In a free and fair democracy, the normative protests of our time are unnecessary, aimless, counter-productive diversions from more virtuous, old-fashioned forms of political engagement, such as researching the issues, deliberating, and developing an argument before writing to Congress. If that sounds burdensome, and protest sounds easier, you’ve realized one of the reasons for the decline in our political discourse.

Protesting is the least constructive form of engagement: it reduces discourse to what can fit on a placard or into a chant, encourages in-group/out-group separation, prevents discourse between groups, and encourages self-evaluations based on noise and burden, rather than the quality of evidence or argument.

The current normative protests encourage as many people as possible to show up, usually on flimsy justifications (as simple as to express outrage or to show solidarity), to become a big tent or grab-bag of grievances, erring to less and less coherence or focus, until they are aimless and inarticulate, and therefore easy to dismiss, and difficult to accommodate. I can’t imagine, and I have never observed, anybody passing a protest here feeling enlightened by the few words on offer, or the subjective mood of the crowd.

Most protests today seem to serve internal, egotistical, self-righteous needs, not external ends; some protests seem to be ends in themselves - mere excuses to perpetuate a cult or carnival of outrage, on flimsy pretexts, further separating the protesters from the opportunities to learn something true.

Such protests encourage both narcissism - the belief that protest makes one special - and prejudice - a prejudgment not justified by the evidence. Both are subjectively confirmed by being surrounded proximately by a like-minded in-group, but both are actually impossible to challenge objectively given the inherent remoteness from the out-group.

Protests against a person's views tend to be reductionist: what I saw on Wednesday night is exemplary: placards describing the visitor as a "fascist," or promising not to "tolerate" this speaker's views, or promising to “become ungovernable” and "this is war." These placards are prejudicial - oh the irony to claim to be anti-fascist while reducing other people to labels and to deny them free-speech: did he declare that he intended to speak in support of fascism? where is the evidence that he is a fascist? does he describe himself as a fascist? has he voted fascist? does he belong to a fascist party? did any protester define fascism?

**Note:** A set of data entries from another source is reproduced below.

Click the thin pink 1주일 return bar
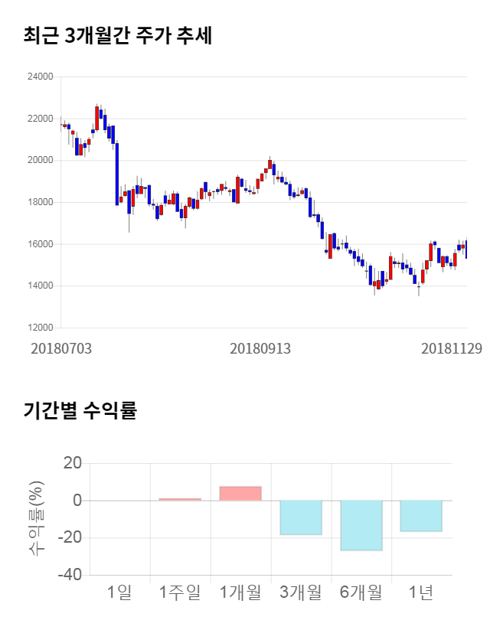coord(180,499)
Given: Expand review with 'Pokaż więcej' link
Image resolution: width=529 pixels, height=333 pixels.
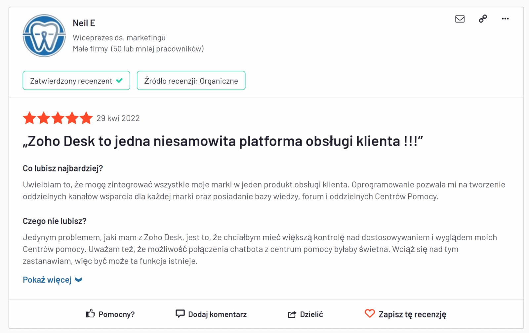Looking at the screenshot, I should point(47,280).
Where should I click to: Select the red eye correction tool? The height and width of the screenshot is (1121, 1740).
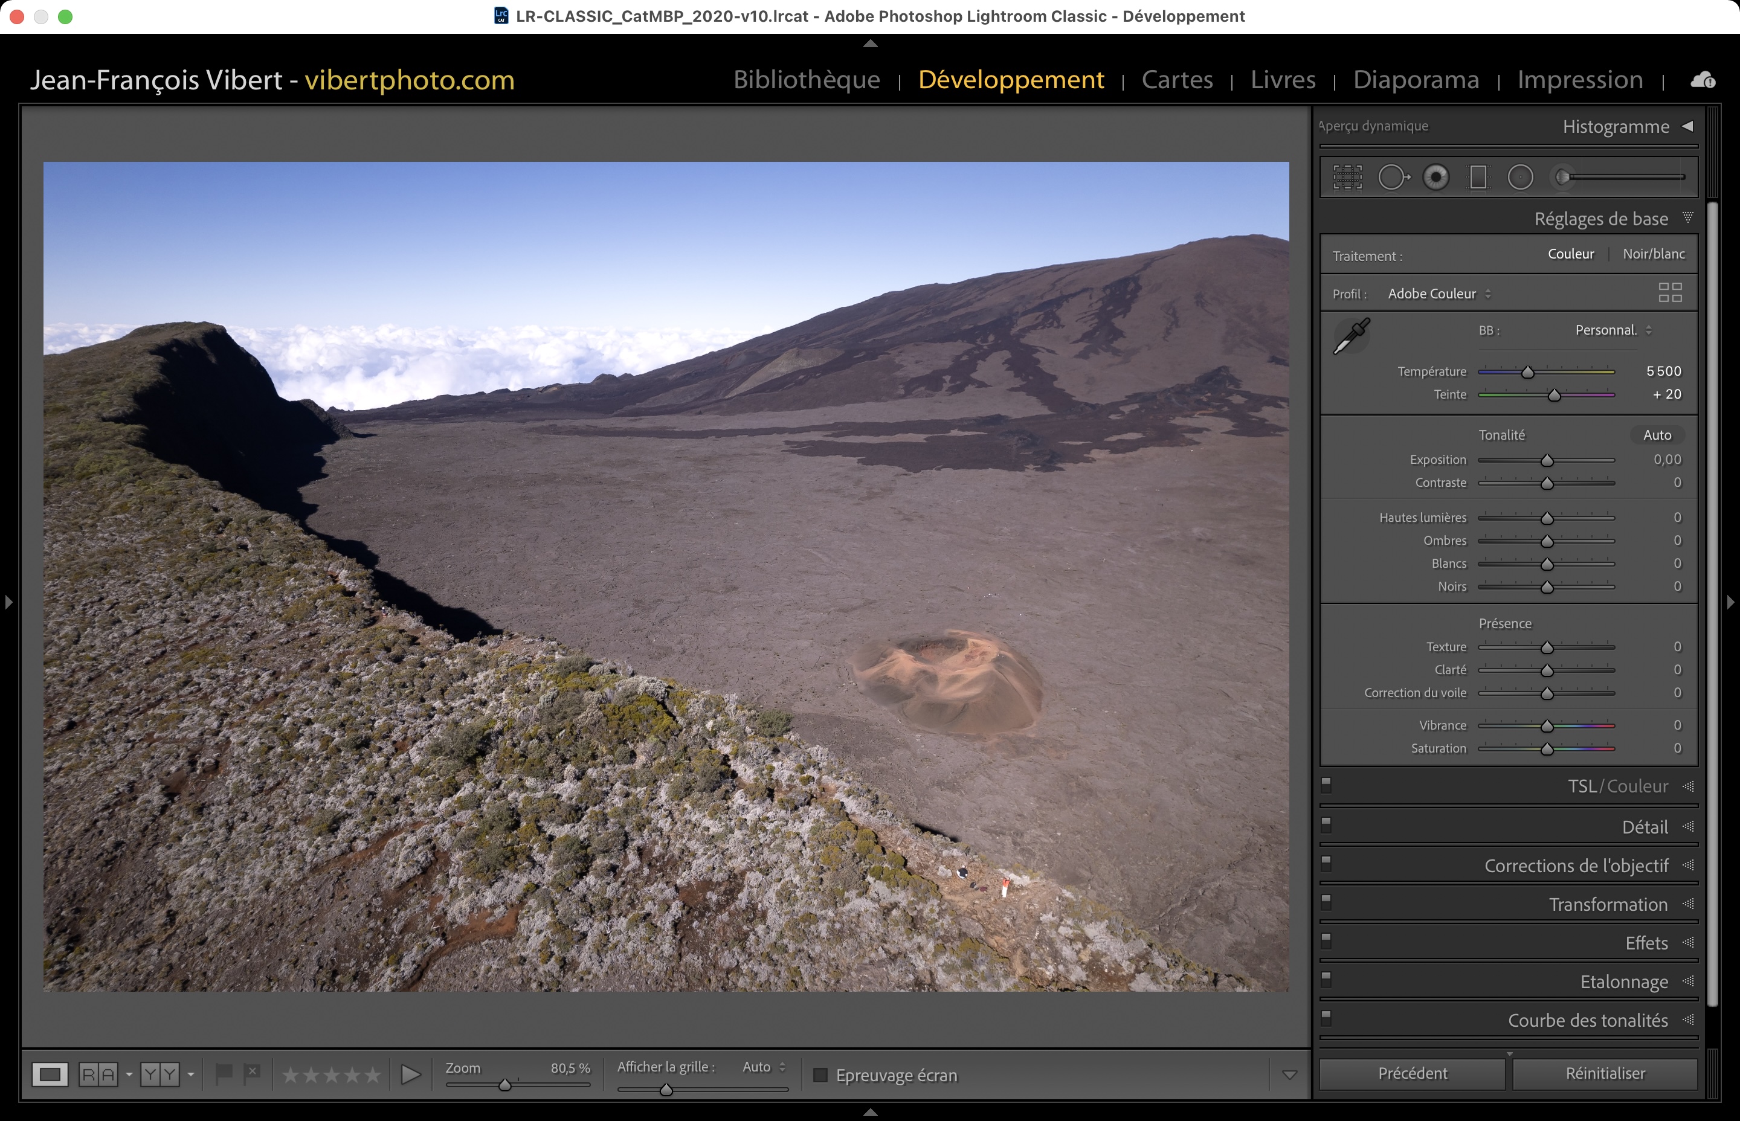[1436, 177]
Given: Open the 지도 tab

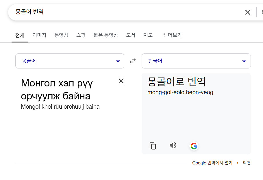Looking at the screenshot, I should (148, 35).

The most virtuous way to show displeasure with a speaker would be to avoid his speech, and do something more engaging instead (some students organized a dance), but disrupters handed the ethos to the object of their ire by stopping his speech; they confirmed the speaker's prior view that "liberals" are ignorant because they don't listen, are intolerant, violent, and prejudicial towards their critics. While leaving campus, he posted on Facebook: "the Left is absolutely terrified of free speech and will do literally anything to shut it down.” The President Tweeted on Thursday morning that “UC Berkeley does not allow free speech and practices violence on innocent people.” They’re not wrong.